“Let’s talk about sex, baby,” sang female rap duo Salt-N-Pepa back in 1990. More than thirty-years later, it can seem as if we talk about little else. Today, we are not just expected to talk frankly about all matters carnal but to be “sex positive.” Emma Sayle, the founder of “Killing Kittens” — which organizes fancy orgies for bored bankers — is the latest to urge us to speak up about sex.
“Being sex positive is just being open about sexuality and being able to talk comfortably about sex without any shame or guilt or judgment,” she said in an interview with the Times of London this week. Her words were revealing, but perhaps not in the way Sayle intended.
Numerous female celebrities have outed themselves as ‘sex positive’
Sayle’s comments are emblematic of the way that sexuality has moved from being concerned with private tastes and preferences to becoming a far more fundamental matter of identity. And, like everything to do with identity today, in order to be meaningful, our sexuality must be publicly affirmed and, if sufficiently diverse, celebrated. Being sex positive is less what you do and more what you say. And how often — and how loudly — you say it.
Numerous female celebrities have outed themselves as “sex positive,” so much so that Cosmopolitan — the magazine that’s done more than any other to get sex out of the bedroom and onto glossy pages — now compiles lists of the “sex positive celebs we love.” It features rappers Megan Thee Stallion and Cardi B. whose explicit lyrics make porn stars blush. Gwyneth Paltrow, whose company Goop released a sex manual, also makes an appearance, as does Cara Delevingne, Lily Allen and Demi Lovato.

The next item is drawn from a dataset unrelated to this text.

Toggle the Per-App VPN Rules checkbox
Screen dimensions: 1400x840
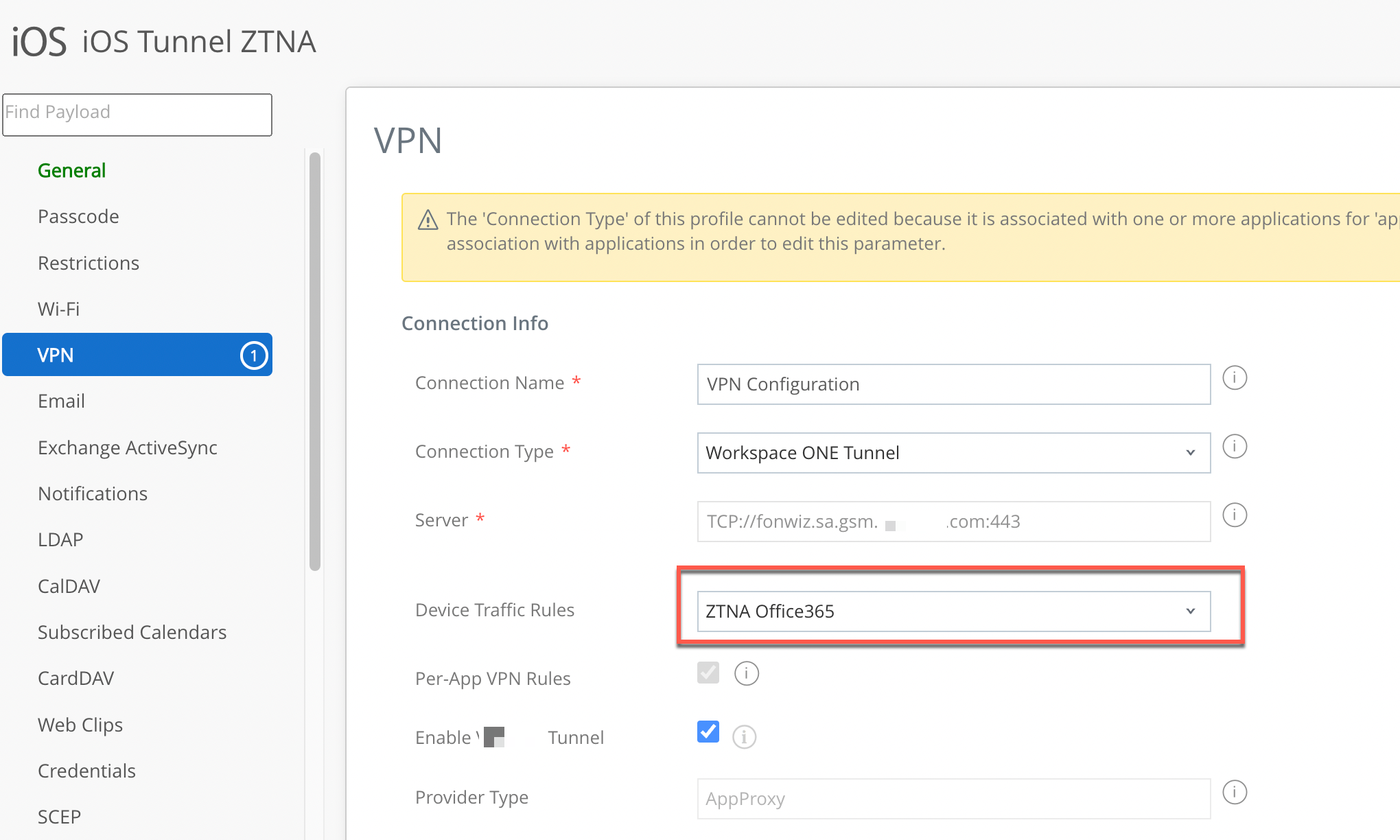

You can hardly blame Sayle for jumping on the bandwagon. But such is the demand for high class fornication that occasional sex parties no longer suffice and Killing Kittens is entering the dating business. Make no mistake though: this is not Tinder, where you swipe right (or is it left?) ruling out those daft enough not to apply filters to their photo. This is “a big, sex-positive ecosystem” right there on your phone.

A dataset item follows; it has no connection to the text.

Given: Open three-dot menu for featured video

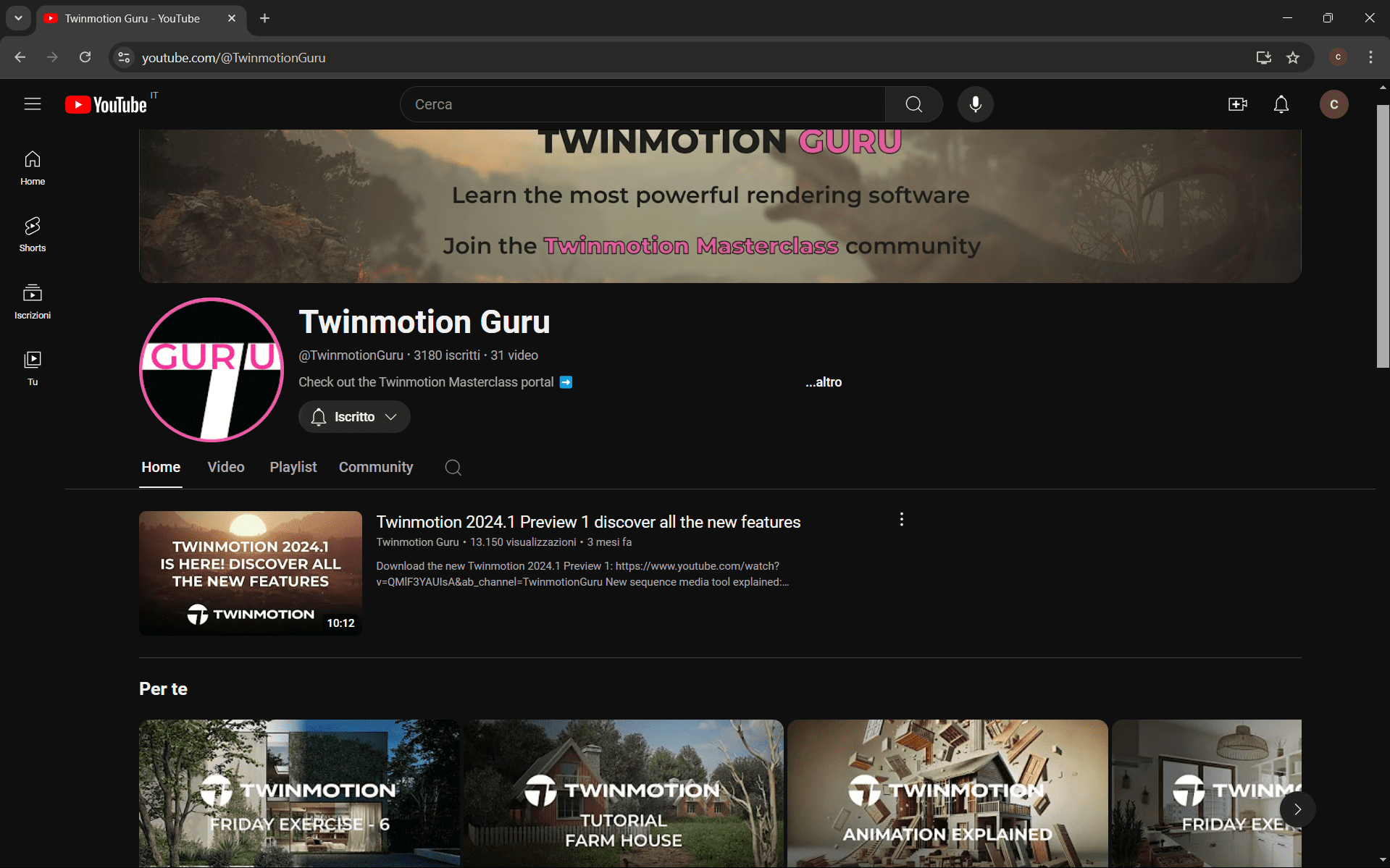Looking at the screenshot, I should (x=901, y=519).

Unlike “the world’s most popular free dating app,” Killing Kittens is aimed at the more discerning “sex positive” middle classes. This difference — between mass and niche, popular and picky — suggests that being sex positive means far more than just being absolutely positive you want to have sex.

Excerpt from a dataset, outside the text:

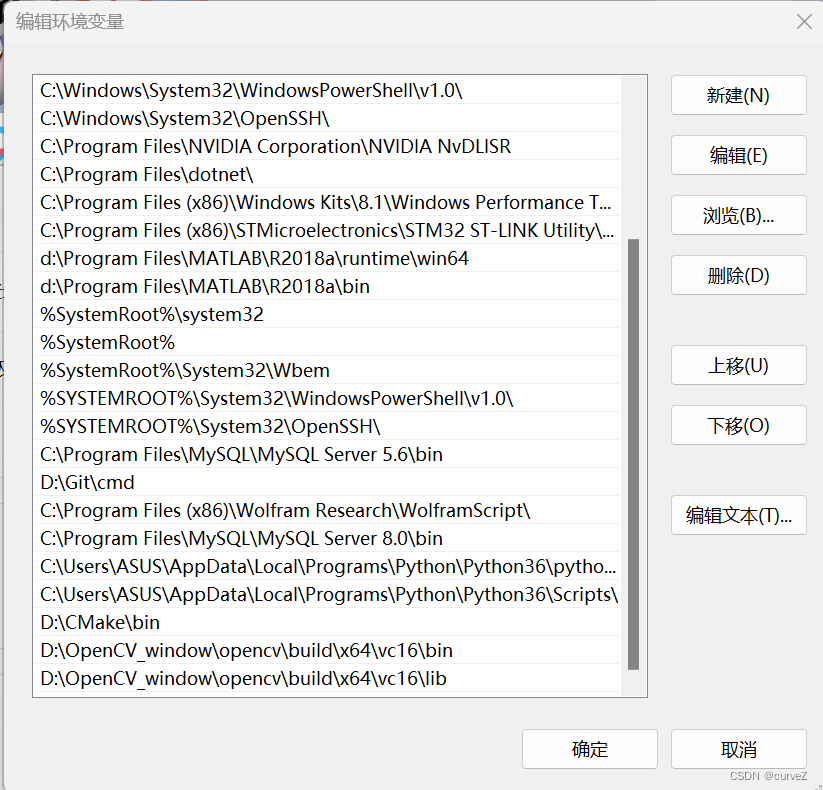Screen dimensions: 823x790
Task: Open 编辑文本(T) text editor view
Action: pyautogui.click(x=738, y=515)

In order to join Sayle’s sex positive ecosystem, it doesn’t matter what you like to get up to between the sheets with a partner — or, if you’re a member of Killing Kittens, multiple partners in a Mayfair townhouse. What’s important is that you talk about it openly, frequently and shamelessly and that you listen to others talk openly and frequently about their sex lives while — crucially — not passing judgement.
Call me a prude, but I have a problem with this. There are some practices that surely do deserve to be judged and even shamed. Anything involving children seems an obvious starting point. But beyond that, what about animals, violence or coercion? Does being cool now mean nodding along sympathetically to someone’s strangulation fantasy? These are extreme and, perhaps, clear cut examples. But the rise of sex positivity parallels the erosion of once certain taboos and boundaries.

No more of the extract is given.